**ARTICLE**

IF EXISTS (SELECT * FROM #EPParentObjects e
        LEFT OUTER JOIN  sys.columns c
        ON  e.level0_Name=Object_Schema_Name(c.object_id)
        AND e.level1_Name=Object_Name(c.object_id)
        AND e.level2_Name=c.name
        where e.level2_name IS NOT NULL AND level2_type ='Column'
        and c.column_id IS null
) RAISERROR('Sorry, but there are one or more columns that aren''t in the DATABASE',16,1)
--indexes should be checked in the same way, probably, but these are less frequent.
--we now iterate through all the lines of the table. Notice that I don't delete 
--documentation if the corresponding JSON record has a null. I just think that
--it is a bad way of deleting documentation. It is easy to add.
DECLARE @iiMax int= (SELECT Max(TheOneToDo) FROM #EPParentObjects)
 DECLARE @level0_type VARCHAR(128), @level0_Name sysname,
        @level1_type VARCHAR(128),@level1_Name sysname,
        @level2_type VARCHAR(128),@level2_Name sysname,@Description nvarchar (3750),
        @NeedsChanging BIT,@DidntExist BIT
DECLARE @ii INT =1
SELECT @Changed =0
WHILE @ii<=@iiMax
    BEGIN
    SELECT @level0_type =level0_type, @level0_Name=level0_Name,
        @level1_type =level1_type,@level1_Name =level1_Name,
        @level2_type=level2_type,@level2_Name =level2_Name,@Description=[description]
        FROM #EPParentObjects WHERE TheOneToDo=@ii
        SELECT @NeedsChanging=CASE WHEN value=@description THEN 0 ELSE 1 end --so what is there existing?

**EXCERPTED RECORDS**
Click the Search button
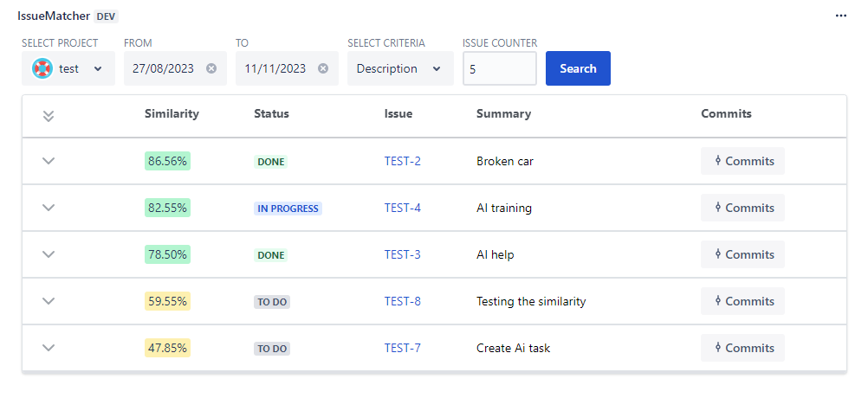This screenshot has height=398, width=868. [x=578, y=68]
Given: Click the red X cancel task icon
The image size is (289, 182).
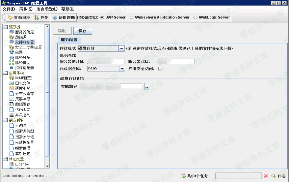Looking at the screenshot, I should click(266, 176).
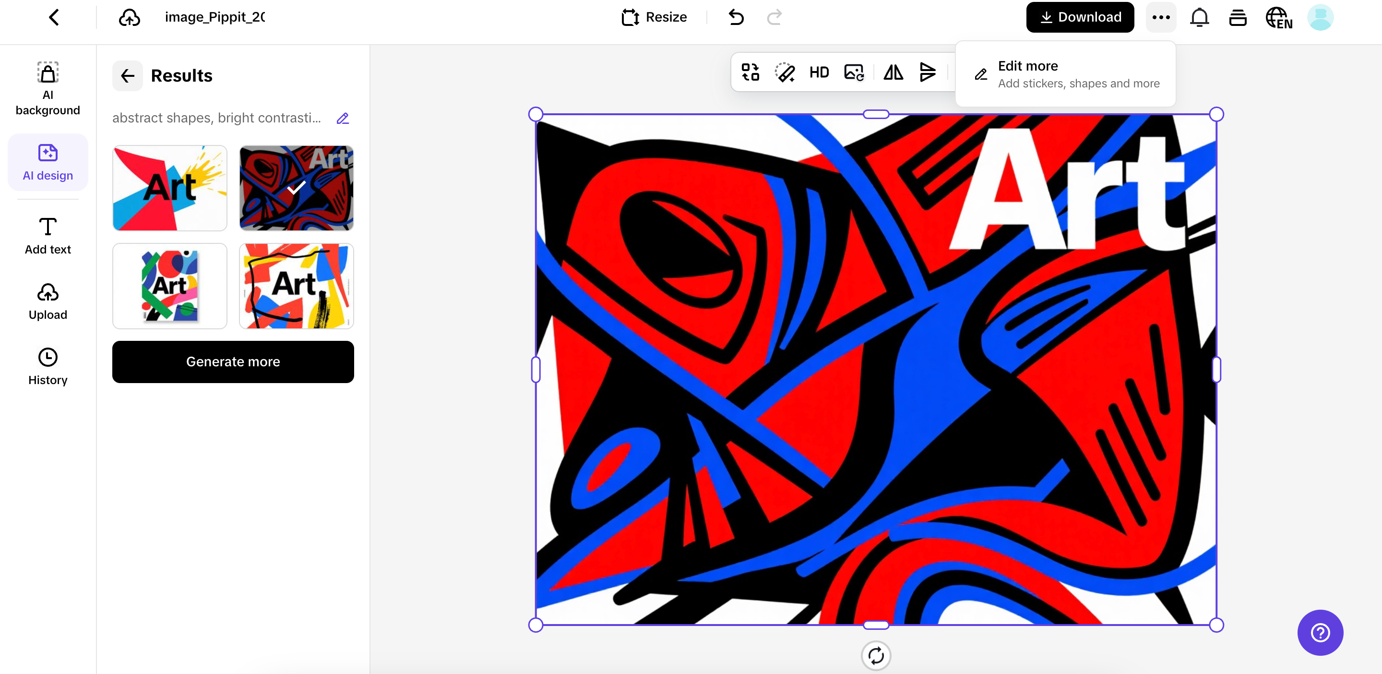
---
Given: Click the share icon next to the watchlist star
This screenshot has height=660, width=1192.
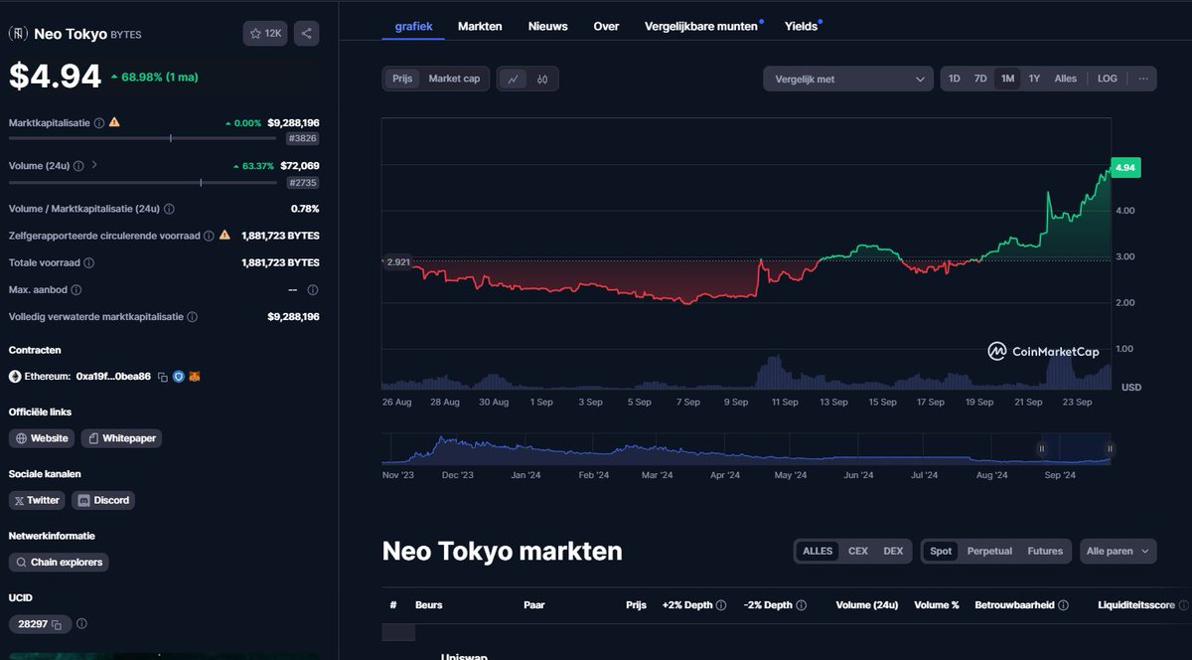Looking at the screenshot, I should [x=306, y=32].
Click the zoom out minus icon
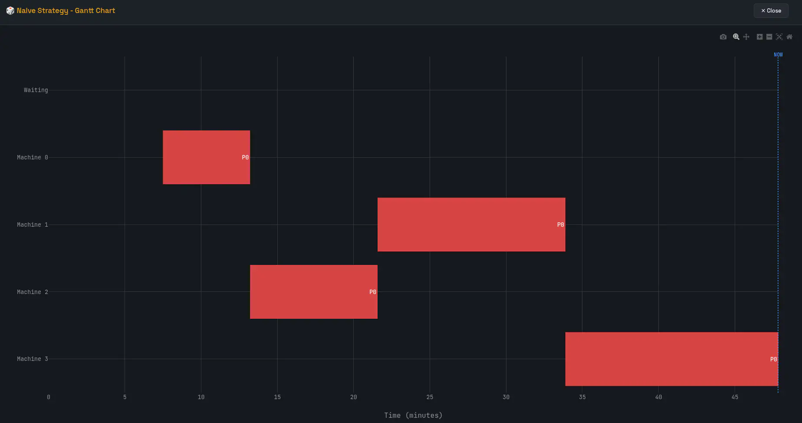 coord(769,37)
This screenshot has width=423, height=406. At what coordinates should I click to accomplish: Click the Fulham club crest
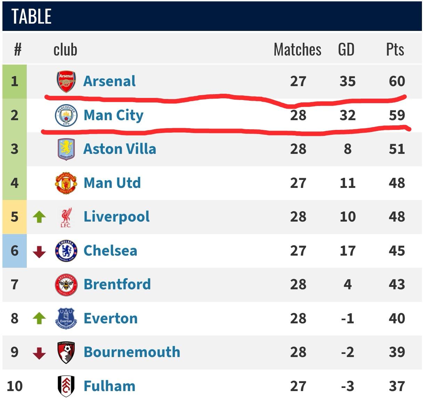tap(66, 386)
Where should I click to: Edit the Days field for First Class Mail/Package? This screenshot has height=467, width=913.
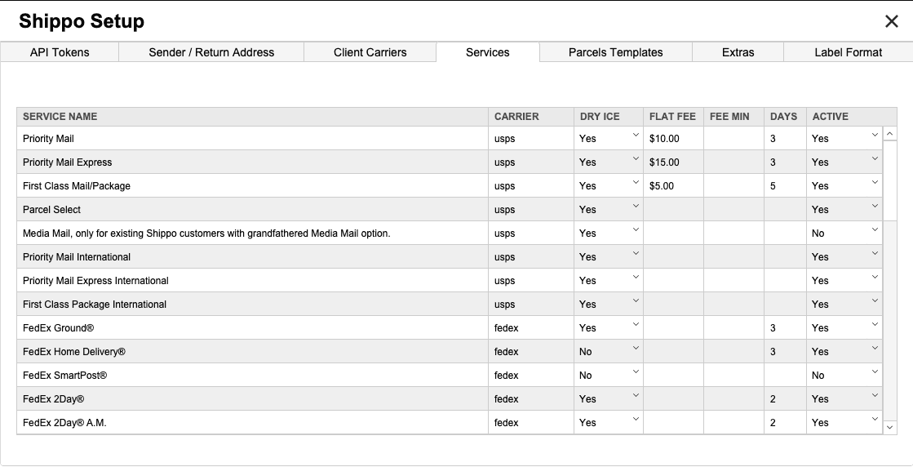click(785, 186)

**PROBLEM SET**
a) Please rename "documentation" to "descriptions" in the SQL script between "IF EXISTS (SELECT" and "easy to add.", inclusive.
b) Which variable in the SQL script is set to the maximum TheOneToDo value from #EPParentObjects?

**COMPLETED EXERCISE**
a)
IF EXISTS (SELECT * FROM #EPParentObjects e
        LEFT OUTER JOIN  sys.columns c
        ON  e.level0_Name=Object_Schema_Name(c.object_id)
        AND e.level1_Name=Object_Name(c.object_id)
        AND e.level2_Name=c.name
        where e.level2_name IS NOT NULL AND level2_type ='Column'
        and c.column_id IS null
) RAISERROR('Sorry, but there are one or more columns that aren''t in the DATABASE',16,1)
--indexes should be checked in the same way, probably, but these are less frequent.
--we now iterate through all the lines of the table. Notice that I don't delete 
--descriptions if the corresponding JSON record has a null. I just think that
--it is a bad way of deleting descriptions. It is easy to add.

b) @iiMax